In the data below, find each line containing the string "will" and return it.

Materials provided Block Start

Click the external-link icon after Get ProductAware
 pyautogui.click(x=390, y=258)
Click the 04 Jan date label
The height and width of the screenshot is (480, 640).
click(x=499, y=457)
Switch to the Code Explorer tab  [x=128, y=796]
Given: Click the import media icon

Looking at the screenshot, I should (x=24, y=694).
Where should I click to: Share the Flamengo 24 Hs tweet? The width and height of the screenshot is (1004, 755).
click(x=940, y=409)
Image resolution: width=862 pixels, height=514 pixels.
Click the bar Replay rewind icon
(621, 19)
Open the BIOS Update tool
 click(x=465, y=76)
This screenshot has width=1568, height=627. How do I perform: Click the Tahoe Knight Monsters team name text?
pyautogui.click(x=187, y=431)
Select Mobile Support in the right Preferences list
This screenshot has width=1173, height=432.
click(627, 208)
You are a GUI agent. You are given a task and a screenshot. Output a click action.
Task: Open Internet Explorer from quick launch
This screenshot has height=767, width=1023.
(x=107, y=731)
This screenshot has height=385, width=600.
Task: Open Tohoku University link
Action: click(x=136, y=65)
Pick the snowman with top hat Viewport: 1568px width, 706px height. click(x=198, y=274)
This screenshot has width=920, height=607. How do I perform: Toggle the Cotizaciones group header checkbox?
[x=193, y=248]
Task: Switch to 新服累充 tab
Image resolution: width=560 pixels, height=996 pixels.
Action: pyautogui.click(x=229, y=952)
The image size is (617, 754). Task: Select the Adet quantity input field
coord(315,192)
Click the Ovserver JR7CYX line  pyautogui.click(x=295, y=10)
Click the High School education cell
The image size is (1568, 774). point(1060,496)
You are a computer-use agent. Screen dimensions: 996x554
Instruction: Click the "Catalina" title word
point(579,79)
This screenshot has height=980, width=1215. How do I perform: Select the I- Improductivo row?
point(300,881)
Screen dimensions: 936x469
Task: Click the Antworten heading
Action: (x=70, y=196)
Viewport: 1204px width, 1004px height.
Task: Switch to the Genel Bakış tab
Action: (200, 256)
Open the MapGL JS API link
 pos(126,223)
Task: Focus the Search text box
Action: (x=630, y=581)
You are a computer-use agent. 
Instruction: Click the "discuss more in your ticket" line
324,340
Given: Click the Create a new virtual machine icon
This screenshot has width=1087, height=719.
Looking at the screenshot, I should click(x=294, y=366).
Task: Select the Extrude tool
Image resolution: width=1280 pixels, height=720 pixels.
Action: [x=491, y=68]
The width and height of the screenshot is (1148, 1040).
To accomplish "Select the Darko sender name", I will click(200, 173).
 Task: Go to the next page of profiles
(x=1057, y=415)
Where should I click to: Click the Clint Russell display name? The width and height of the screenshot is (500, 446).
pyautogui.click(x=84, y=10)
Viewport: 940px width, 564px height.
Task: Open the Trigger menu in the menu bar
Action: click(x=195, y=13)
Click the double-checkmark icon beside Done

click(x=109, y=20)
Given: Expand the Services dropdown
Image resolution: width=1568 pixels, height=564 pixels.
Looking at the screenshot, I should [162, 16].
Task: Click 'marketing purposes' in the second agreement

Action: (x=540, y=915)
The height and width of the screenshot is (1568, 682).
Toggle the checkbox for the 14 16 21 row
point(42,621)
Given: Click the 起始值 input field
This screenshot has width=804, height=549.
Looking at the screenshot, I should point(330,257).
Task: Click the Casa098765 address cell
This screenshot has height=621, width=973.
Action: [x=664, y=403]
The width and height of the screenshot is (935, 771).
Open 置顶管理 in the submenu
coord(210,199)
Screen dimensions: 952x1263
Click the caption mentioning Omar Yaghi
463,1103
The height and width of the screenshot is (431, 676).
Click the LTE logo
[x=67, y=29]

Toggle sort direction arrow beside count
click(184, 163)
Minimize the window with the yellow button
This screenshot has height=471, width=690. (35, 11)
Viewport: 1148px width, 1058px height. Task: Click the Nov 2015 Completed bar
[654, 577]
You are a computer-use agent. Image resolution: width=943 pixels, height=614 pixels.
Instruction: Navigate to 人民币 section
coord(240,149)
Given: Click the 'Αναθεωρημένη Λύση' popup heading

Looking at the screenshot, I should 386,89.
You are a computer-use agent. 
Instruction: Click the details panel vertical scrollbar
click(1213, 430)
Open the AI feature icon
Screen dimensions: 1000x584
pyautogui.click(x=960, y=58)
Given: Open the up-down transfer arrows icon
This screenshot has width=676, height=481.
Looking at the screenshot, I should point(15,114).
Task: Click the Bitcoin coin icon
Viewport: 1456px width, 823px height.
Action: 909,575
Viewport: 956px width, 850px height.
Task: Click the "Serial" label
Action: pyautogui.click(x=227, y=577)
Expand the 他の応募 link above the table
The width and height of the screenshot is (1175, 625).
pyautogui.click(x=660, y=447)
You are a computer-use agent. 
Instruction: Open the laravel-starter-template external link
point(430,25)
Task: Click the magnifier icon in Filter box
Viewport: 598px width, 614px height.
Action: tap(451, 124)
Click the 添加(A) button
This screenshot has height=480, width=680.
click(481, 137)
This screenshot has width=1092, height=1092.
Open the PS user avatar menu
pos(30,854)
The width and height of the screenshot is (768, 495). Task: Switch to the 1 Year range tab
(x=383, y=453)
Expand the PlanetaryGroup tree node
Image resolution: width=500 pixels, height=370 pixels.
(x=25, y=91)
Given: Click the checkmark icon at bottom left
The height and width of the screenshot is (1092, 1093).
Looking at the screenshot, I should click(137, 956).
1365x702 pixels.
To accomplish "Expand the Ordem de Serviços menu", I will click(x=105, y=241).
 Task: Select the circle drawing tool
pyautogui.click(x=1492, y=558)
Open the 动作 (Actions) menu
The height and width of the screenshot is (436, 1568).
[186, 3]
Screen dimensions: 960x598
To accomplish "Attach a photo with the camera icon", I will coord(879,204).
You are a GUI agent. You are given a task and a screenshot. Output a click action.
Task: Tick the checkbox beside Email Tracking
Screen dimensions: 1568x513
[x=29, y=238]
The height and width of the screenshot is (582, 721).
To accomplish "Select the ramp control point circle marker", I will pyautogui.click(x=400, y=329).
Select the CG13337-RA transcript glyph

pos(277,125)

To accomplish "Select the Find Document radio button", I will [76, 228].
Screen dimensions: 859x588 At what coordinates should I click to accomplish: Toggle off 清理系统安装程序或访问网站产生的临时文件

Materials provided Block End

Exercise solution -
To accomplish "Select the Darko sender name", I will click(200, 173).
To accomplish "Expand the Ordem de Serviços menu", I will click(x=105, y=241).
To accomplish "Attach a photo with the camera icon", I will coord(879,204).
To accomplish "Select the ramp control point circle marker", I will pyautogui.click(x=400, y=329).
To accomplish "Select the Find Document radio button", I will [76, 228].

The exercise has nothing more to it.